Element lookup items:
* Start *

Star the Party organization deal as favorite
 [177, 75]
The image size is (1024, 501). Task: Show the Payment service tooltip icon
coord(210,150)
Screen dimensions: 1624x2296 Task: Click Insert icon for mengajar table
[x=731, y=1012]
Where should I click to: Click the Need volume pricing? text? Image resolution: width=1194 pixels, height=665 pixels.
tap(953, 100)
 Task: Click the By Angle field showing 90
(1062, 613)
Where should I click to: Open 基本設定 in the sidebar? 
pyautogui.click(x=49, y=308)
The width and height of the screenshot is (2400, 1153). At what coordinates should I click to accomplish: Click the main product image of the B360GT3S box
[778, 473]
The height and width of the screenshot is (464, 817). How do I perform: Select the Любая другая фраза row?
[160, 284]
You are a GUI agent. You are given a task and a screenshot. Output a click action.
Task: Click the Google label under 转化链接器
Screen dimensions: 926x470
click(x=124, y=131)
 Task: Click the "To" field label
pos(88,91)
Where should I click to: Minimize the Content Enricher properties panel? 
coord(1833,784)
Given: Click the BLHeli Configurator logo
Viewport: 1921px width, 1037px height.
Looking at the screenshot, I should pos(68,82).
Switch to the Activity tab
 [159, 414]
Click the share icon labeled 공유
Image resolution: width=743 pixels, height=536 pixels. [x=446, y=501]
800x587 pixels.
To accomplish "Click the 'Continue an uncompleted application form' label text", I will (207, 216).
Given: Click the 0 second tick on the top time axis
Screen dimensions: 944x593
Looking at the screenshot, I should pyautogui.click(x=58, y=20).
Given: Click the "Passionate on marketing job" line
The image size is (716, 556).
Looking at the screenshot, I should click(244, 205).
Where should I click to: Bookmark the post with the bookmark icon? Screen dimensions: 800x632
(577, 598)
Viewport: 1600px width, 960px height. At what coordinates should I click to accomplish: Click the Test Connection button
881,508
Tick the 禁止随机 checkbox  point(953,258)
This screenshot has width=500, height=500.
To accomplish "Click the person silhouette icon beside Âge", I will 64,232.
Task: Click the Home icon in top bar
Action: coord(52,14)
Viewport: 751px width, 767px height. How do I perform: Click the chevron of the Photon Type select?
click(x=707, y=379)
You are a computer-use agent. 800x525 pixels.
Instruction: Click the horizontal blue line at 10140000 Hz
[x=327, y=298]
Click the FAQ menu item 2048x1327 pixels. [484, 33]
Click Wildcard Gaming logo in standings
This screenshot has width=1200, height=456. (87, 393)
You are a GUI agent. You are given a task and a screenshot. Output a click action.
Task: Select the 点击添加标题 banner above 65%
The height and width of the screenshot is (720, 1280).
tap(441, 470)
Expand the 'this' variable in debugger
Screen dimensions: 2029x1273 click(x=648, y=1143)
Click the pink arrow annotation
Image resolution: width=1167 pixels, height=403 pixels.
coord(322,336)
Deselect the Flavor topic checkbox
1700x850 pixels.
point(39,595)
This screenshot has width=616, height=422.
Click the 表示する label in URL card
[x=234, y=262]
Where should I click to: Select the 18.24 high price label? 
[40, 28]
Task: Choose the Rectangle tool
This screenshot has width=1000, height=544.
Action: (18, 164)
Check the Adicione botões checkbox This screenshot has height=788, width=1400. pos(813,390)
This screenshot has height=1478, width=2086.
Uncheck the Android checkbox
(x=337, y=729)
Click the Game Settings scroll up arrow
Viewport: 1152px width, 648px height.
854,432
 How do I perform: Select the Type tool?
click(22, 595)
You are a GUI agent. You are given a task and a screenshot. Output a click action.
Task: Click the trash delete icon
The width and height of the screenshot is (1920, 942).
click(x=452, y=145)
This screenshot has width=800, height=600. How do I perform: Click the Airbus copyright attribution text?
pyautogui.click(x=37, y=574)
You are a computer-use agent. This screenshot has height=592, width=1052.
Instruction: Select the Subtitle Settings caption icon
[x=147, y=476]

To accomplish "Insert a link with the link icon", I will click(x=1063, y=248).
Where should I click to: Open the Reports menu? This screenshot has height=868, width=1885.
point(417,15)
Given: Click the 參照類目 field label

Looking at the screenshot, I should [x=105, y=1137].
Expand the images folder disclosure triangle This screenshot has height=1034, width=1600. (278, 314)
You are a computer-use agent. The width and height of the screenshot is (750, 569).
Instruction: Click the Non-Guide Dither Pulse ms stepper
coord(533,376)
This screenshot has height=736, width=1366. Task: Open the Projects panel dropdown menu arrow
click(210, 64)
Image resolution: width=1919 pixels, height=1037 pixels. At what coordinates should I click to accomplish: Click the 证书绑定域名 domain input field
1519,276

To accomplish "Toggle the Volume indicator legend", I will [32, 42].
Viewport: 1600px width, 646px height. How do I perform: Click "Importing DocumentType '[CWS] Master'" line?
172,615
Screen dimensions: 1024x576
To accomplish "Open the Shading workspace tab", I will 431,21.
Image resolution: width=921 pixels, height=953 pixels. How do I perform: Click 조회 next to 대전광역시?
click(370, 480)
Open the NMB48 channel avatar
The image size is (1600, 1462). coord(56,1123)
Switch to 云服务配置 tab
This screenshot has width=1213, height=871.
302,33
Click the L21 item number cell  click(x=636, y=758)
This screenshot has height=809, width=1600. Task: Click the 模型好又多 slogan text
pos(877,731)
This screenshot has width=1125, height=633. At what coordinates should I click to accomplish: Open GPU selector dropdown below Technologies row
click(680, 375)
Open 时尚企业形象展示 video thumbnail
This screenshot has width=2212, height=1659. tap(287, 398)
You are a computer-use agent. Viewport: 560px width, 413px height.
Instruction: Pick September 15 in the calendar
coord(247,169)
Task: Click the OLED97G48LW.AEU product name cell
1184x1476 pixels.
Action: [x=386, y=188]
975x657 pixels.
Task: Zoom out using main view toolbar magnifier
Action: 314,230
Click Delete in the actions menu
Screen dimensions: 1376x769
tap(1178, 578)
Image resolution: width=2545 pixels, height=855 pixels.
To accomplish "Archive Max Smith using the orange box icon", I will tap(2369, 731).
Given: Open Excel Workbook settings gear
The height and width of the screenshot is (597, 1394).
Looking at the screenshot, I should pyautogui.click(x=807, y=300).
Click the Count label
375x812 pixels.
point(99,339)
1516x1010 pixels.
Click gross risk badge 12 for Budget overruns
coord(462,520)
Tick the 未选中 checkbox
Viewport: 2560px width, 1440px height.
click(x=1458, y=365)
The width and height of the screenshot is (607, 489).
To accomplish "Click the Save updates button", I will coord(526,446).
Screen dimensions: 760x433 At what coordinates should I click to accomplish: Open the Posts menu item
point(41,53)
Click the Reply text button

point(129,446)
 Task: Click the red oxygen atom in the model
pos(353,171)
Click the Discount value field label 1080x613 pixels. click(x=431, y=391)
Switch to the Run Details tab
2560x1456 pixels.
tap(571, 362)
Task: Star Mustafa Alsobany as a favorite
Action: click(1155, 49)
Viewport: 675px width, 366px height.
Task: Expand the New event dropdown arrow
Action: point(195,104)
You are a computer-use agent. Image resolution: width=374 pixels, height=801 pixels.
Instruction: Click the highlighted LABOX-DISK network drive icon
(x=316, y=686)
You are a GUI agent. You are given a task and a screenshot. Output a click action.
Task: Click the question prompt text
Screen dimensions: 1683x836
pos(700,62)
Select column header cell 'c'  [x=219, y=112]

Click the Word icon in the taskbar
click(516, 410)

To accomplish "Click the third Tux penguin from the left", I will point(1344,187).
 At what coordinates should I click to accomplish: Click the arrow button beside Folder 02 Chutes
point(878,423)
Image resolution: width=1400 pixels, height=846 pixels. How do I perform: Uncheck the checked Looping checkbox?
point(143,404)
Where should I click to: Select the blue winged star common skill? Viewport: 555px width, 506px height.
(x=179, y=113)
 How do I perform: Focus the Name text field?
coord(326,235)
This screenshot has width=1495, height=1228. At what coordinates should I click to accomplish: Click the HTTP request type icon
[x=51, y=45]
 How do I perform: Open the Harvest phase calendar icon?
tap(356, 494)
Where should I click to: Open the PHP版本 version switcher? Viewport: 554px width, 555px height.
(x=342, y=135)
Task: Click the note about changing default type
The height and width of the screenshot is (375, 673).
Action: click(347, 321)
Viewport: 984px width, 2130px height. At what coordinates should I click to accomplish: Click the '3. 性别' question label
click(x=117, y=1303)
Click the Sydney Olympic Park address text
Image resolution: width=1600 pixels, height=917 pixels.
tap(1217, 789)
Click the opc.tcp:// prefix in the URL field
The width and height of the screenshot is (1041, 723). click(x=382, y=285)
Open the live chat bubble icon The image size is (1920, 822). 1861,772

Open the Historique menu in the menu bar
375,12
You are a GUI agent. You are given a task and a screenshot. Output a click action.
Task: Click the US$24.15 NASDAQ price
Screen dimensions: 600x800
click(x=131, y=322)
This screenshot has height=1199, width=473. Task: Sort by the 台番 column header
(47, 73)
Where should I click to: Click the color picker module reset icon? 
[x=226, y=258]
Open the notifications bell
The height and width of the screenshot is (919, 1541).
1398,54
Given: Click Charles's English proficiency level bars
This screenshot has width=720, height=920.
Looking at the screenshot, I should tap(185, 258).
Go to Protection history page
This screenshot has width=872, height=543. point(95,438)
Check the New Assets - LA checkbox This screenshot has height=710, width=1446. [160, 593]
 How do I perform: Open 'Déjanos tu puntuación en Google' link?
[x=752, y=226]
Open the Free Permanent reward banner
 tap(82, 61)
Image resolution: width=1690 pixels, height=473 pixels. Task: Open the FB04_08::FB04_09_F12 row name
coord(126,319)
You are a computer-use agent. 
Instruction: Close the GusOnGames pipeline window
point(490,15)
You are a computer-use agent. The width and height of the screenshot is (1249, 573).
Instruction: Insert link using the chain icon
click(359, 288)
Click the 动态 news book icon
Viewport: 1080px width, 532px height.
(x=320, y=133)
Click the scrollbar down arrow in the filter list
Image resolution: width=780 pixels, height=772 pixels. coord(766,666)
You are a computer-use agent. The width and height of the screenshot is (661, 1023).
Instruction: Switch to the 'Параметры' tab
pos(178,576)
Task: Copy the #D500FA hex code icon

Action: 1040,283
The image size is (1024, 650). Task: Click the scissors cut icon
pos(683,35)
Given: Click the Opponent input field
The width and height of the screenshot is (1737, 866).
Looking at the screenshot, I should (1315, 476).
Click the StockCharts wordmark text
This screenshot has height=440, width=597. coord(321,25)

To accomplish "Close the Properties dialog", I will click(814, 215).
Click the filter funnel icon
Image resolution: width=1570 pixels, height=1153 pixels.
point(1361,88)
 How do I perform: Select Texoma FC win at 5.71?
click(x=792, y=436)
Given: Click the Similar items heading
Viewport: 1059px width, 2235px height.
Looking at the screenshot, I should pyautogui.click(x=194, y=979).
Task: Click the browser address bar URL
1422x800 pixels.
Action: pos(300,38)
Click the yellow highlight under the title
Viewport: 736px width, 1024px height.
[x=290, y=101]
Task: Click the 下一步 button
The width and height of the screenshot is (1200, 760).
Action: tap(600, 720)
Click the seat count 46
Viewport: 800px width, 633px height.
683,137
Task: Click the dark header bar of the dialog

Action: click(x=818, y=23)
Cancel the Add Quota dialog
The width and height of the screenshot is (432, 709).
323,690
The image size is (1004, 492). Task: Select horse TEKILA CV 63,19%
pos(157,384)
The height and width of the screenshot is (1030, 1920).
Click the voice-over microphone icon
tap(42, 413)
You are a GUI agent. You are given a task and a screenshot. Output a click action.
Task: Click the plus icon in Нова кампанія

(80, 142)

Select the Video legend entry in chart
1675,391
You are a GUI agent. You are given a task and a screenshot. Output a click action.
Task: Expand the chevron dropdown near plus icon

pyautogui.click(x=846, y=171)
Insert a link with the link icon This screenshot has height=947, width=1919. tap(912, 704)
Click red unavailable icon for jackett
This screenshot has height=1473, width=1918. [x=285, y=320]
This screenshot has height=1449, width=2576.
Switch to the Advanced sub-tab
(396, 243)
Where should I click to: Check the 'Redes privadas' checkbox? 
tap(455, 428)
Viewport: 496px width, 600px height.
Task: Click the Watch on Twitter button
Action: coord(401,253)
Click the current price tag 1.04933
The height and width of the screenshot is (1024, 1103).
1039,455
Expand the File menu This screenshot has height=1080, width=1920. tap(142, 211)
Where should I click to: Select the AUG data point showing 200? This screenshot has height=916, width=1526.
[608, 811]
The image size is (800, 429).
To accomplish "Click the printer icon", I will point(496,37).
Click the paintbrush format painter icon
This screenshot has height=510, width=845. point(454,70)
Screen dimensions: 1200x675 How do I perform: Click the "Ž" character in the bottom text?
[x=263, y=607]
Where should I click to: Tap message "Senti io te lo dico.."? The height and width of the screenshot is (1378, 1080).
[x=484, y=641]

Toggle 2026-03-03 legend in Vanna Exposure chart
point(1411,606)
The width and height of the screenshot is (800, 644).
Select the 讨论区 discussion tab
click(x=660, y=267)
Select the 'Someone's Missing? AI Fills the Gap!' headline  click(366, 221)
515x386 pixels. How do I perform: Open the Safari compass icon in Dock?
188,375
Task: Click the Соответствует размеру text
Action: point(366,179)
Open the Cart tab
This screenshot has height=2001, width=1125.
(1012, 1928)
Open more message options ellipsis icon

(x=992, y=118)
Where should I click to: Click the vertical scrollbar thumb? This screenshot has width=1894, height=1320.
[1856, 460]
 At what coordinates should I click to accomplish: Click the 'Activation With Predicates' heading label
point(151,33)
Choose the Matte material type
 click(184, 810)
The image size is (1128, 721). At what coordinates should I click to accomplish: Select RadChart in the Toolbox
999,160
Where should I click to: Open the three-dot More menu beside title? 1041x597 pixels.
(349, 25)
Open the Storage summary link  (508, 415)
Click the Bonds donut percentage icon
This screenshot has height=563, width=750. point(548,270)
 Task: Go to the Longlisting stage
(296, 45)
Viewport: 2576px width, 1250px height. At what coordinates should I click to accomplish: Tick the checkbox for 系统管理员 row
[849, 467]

* End *

Written problem: Rewrite the lines from the one containing "Choose the Matte material type" through the end of the items as a JSON list of strings, one string per line, with blank lines left out.

The reply:
[
  "Choose the Matte material type",
  " click(184, 810)",
  "The image size is (1128, 721). At what coordinates should I click to accomplish: Select RadChart in the Toolbox",
  "999,160",
  "Where should I click to: Open the three-dot More menu beside title? 1041x597 pixels.",
  "(349, 25)",
  "Open the Storage summary link  (508, 415)",
  "Click the Bonds donut percentage icon",
  "This screenshot has height=563, width=750. point(548,270)",
  " Task: Go to the Longlisting stage",
  "(296, 45)",
  "Viewport: 2576px width, 1250px height. At what coordinates should I click to accomplish: Tick the checkbox for 系统管理员 row",
  "[849, 467]"
]